The way consumers and technology interact is shifting into high gear thanks to autonomous, self-driving cars.
The Obama administration’s proposed budget for 2017 includes $4 billion over the next 10 years for pilot projects and testing programs, according to Transportation Secretary Anthony Foxx. Meanwhile, California and Michigan both want to host a national self-driving car testing facility in World War II military sites, according to Bloomberg Business. A decommissioned Navy base in Concord is California’s choice for the site, Bloomberg reported, which is needed to test each new car’s ability to communicate with other cars.
Google and Tesla are at the front of the pack, but many other players have an eye on a driverless future — from Apple to Uber to Baidu. “The Chinese Google,” according to Wired, Baidu announced in December that its self-driving car had successfully navigated a complicated 18.6-mile route through Beijing that included side streets, highways and U-turns.
Of course, for autonomous cars to drive themselves and connect with each other, they must rely on the Internet and various connections such as Bluetooth and Wi-Fi. This, in turn, opens the door for automotive cyberhacking, which experts site as a serious risk, with hackers around the world eagerly awaiting their chances to crack into the domain of driverless cars.
That’s where Israeli high-tech companies step in.

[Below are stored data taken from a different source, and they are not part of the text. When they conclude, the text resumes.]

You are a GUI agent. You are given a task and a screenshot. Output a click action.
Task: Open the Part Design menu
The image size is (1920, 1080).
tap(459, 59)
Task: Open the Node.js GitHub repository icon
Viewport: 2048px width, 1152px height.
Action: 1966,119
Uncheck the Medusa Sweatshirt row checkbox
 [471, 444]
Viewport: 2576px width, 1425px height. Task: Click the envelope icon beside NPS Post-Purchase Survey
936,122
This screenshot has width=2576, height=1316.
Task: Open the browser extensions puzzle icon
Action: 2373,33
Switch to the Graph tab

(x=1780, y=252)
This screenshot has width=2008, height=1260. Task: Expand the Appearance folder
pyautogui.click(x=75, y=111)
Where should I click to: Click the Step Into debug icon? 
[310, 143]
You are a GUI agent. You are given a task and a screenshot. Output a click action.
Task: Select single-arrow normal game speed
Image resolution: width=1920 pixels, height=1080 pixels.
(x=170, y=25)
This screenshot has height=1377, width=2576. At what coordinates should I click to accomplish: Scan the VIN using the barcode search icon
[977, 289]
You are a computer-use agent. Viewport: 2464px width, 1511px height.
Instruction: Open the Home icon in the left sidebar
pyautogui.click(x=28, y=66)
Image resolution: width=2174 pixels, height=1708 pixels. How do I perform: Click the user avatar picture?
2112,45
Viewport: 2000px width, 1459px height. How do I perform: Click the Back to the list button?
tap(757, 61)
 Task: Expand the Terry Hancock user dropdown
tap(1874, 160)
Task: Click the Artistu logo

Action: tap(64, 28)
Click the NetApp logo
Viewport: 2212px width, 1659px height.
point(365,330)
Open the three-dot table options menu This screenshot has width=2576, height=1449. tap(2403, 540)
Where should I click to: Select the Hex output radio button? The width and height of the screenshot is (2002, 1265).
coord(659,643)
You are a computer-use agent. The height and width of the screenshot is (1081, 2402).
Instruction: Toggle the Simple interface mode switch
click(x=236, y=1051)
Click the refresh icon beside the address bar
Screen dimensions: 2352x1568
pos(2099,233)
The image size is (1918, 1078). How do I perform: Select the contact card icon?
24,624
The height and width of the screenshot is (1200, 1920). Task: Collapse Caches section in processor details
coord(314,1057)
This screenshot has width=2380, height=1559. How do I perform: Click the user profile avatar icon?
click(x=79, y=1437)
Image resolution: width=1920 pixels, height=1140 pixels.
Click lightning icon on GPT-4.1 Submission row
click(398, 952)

But it’s more than just providing the technology to prevent cyberattacks on the road. When it comes to self-driving cars, Israel is ready to play a major role — as evidenced by an event held March 9-11 in the Bay Area.
For the third straight year, the Israeli Economic Mission to the West Coast hosted the Connected Car Delegation. Fourteen Israeli companies visited San Francisco and Silicon Valley to showcase their technology to the world’s leading car and car equipment manufacturers.
Here are just a few of the companies that were part of the delegation, with descriptions taken from the companies’ websites:
Argus Cyber Security. With research-and-development offices based in Tel Aviv, Argus is a pioneer in automotive cybersecurity, helping car manufacturers, their suppliers and aftermarket connectivity providers protect connected cars and commercial vehicles from hacking. Led by a team of cybersecurity experts and auto industry veterans, Argus’ solutions combine innovative security methods and proven computer networking know-how with an understanding of automotive best practices. Argus’ security technology promotes car connectivity without compromising a vehicle’s safety and security.
BrightWay Vision. Based in Haifa, BrightWay is developing a groundbreaking vision technology that detects objects, day and night, farther than the human eye can see. BrightWay is pioneering a night-vision technology that generates a detailed and intuitive image of road scenery, enabling human-size target detection at a range of up to 273 yards. The all-in-one BrightWay platform also integrates a lane departure warning, pedestrian detection and collision avoidance.
Jungo Connectivity. With offices in Japan, South Korea, China and Silicon Valley, Netanya-based Jungo is a leader in multimedia and connectivity for in-vehicle infotainment systems, powering millions of new cars annually. This year, Jungo is launching a revolutionary computer vision embedded software product focused on in-car driver monitoring and interaction, with features including gaze recognition and distraction alert, driver drowsiness detection, head position identification, driver recognition and hand gesture recognition and control.
Startup of the month
Minerva Labs, which has developed technology to prevent targeted cyberattacks without the need to detect them first, was named the most innovative startup in Israeli cybersecurity at the 2016 Israeli CyberTech conference held in January. A month later, the firm won first place in an innovation contest at the 2016 Cyber Security Bootcamp in Berlin.
Minerva’s patent-pending technology creates an environment in which malware refrains from executing. That will give enterprises peace of mind and confidence that a targeted cyberattack will be neutralized before any damage has been done.